Exposing EV to phonics

I started exposing EV to what I had learnt at Jolly Phonics to help increase her awareness of letter sounds, and the way I did it was to include the Finger Phonics Books (complete set contains seven books) as one of her bedtime story books. I first started on the first group of letter sounds – s, a, t, i, p, n. Beginning slowly, I gradually introduced the six letter sounds in book 1 to her, as well as words associated with them, like ant, apple, snake and so on. Because this range of books was full of pictures, I also used it for a 'treasure hunt' game. I would name an item and ask her where it is. To help her, I would sometimes draw finger circles in the air around the item to draw her attention to it, or discreetly point to them. I would also use directional words like 'next to', 'under', 'above' to help her and expose her to such words at the same time. Gradually, she knew more words and could easily point out the items. I've also started showing book 2 to her.  Using letters from these two books, simple three-letter words can be made, like cat, hat, pen etc.

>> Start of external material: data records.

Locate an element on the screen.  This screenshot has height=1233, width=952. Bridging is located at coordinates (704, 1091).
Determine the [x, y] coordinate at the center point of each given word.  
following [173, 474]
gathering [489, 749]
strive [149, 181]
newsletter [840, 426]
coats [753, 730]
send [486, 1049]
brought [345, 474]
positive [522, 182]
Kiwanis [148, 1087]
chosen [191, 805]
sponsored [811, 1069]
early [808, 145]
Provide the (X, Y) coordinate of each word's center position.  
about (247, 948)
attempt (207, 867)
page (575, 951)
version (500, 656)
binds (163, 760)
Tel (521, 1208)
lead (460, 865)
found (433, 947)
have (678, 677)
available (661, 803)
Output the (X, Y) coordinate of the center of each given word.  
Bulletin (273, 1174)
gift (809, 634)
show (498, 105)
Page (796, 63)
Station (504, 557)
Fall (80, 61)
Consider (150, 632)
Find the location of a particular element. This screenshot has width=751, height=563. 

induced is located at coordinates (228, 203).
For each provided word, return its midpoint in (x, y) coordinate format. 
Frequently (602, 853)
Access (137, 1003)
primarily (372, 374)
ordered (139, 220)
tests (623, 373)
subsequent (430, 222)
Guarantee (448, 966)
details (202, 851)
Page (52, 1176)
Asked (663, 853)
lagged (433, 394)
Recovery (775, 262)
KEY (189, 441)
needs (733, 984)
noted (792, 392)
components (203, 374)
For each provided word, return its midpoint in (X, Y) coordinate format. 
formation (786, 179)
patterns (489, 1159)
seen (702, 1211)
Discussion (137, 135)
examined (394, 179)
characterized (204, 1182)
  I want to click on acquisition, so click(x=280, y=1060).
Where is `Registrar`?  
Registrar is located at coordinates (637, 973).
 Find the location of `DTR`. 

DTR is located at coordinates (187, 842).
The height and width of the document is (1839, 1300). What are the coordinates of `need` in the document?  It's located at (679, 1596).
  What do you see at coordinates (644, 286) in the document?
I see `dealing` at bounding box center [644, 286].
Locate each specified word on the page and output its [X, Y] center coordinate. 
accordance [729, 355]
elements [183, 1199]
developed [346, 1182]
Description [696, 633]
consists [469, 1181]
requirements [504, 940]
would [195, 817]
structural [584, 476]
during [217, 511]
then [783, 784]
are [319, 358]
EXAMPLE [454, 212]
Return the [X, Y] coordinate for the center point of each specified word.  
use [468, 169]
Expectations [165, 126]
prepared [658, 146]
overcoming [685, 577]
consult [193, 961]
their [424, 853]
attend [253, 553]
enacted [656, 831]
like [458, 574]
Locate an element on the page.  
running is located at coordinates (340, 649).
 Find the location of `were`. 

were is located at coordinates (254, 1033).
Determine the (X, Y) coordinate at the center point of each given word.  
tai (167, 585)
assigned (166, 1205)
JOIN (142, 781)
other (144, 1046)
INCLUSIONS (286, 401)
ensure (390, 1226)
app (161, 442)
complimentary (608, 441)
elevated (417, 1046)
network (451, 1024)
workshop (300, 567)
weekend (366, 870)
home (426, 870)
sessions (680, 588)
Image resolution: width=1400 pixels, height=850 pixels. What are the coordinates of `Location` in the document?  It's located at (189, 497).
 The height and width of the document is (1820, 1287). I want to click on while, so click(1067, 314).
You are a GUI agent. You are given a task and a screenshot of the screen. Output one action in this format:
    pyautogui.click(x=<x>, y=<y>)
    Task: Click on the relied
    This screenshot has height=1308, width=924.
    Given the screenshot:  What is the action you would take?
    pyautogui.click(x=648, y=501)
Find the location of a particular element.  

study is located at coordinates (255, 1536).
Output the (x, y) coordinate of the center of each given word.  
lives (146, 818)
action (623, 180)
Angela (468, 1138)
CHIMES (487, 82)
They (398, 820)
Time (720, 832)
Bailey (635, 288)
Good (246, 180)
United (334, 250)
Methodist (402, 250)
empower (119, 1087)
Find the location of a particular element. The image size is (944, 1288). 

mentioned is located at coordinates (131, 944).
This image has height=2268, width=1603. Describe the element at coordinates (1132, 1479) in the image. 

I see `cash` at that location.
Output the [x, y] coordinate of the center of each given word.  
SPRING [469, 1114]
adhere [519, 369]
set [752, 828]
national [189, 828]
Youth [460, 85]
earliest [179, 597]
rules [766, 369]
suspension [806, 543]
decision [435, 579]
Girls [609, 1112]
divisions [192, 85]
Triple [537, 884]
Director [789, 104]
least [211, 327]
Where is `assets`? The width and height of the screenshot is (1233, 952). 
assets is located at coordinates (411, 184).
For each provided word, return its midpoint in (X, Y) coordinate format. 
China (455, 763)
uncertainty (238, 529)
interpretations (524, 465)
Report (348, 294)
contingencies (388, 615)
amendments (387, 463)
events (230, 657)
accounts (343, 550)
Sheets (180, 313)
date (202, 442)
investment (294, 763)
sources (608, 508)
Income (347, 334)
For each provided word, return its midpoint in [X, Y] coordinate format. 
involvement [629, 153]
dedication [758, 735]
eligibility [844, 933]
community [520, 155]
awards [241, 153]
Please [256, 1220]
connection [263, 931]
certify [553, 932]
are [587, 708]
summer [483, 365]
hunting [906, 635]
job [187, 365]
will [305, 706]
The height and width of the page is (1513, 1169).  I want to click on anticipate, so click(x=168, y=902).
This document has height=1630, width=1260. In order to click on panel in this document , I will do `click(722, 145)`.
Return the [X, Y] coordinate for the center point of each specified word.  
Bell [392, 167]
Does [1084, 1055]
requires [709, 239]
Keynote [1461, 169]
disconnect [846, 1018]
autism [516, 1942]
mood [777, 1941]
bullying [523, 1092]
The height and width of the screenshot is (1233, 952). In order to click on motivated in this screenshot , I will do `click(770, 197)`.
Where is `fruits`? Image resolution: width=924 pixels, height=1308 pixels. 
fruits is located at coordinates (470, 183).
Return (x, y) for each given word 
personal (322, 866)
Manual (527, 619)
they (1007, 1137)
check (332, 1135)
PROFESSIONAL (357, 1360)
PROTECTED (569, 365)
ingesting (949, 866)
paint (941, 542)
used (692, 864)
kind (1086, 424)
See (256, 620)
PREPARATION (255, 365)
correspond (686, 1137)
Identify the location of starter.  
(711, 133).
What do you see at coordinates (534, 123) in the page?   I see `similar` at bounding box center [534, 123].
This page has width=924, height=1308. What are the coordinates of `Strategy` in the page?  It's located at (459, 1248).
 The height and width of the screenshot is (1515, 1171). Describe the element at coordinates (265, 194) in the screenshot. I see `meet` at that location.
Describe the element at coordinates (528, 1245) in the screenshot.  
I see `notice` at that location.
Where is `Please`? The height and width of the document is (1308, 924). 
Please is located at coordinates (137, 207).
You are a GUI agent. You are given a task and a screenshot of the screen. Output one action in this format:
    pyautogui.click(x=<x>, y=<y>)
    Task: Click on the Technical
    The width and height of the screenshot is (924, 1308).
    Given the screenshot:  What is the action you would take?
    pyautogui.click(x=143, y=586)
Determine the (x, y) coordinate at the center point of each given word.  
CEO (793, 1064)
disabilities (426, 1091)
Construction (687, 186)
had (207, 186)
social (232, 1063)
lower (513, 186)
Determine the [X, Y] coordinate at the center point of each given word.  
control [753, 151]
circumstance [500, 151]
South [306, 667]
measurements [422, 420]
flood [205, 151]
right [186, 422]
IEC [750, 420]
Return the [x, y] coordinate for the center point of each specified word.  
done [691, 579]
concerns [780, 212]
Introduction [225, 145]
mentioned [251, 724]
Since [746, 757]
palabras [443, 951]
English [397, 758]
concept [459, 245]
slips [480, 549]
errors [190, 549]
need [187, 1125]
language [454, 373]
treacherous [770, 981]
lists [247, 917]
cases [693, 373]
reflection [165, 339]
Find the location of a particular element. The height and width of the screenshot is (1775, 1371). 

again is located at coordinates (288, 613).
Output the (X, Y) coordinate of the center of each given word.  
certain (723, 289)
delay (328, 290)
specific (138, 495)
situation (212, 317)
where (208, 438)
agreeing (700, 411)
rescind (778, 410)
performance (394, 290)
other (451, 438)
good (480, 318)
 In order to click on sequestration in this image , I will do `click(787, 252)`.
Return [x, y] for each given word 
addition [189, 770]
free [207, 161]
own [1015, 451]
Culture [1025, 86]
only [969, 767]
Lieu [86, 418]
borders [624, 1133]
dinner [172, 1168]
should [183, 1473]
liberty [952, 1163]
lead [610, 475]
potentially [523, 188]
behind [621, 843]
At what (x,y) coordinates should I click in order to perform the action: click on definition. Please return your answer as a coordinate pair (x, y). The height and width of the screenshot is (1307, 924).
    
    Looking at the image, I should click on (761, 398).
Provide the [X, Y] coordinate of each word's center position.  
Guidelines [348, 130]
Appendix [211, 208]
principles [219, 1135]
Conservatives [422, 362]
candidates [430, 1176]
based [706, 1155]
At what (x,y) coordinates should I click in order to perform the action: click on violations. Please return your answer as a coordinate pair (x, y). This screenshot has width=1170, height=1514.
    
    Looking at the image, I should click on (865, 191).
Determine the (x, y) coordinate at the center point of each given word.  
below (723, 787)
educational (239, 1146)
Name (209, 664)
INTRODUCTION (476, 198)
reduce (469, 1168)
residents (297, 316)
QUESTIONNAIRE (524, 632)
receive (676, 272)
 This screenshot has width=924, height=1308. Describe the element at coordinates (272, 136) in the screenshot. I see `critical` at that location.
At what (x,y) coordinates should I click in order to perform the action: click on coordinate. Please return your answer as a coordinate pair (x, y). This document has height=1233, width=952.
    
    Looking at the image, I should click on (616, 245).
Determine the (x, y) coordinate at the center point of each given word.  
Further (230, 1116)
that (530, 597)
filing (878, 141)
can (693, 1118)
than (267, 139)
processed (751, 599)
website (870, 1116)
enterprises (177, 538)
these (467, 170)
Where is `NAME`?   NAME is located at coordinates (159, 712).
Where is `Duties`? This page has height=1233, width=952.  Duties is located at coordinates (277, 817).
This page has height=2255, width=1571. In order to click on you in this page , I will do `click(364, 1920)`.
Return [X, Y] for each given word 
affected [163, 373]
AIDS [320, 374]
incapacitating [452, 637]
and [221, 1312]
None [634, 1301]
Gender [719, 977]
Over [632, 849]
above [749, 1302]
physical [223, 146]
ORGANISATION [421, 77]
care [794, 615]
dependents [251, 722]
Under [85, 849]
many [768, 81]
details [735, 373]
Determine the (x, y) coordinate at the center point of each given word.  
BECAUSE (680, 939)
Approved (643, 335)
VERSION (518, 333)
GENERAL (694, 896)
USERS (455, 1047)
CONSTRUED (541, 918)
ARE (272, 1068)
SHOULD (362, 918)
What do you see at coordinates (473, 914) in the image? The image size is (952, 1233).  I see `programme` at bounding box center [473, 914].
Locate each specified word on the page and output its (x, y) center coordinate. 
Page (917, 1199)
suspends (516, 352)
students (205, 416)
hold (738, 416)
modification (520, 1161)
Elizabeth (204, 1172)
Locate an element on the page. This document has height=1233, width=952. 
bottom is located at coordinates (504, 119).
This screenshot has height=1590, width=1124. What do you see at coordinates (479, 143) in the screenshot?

Though she did not seem to respond at first, after a while, she could identify the sound for 'T'. Outside, when I see things that she is familiar with, like c-a-t, I would break the word into their respective sounds, as a way to help her understand that words are made up of letters and their sounds. I would also sometimes write down the words and break them up to highlight the written word and its sounds to her. It may seem early to introduce phonics to EV, but my purpose is not for her to immediately know the phonics or know how to use phonics to blend words together. Rather, my aim is to expose her to it and to increase her phonemic awareness of letters and their sounds.

The Finger Phonics books also had raised letters for finger tracing. EV is still too young to trace the letters correctly. Again, I exposed her to it by showing her how the letter is traced, guide her to do it, then letting her do it on her own. Obviously, she can't follow it and her finger goes in all directions except the correct one. But I let her be, so that it becomes more of a fun game for her. She enjoys it and often reaches her finger to the raised letters, which shows me that she is enthusiastic about it, rather than put off by it.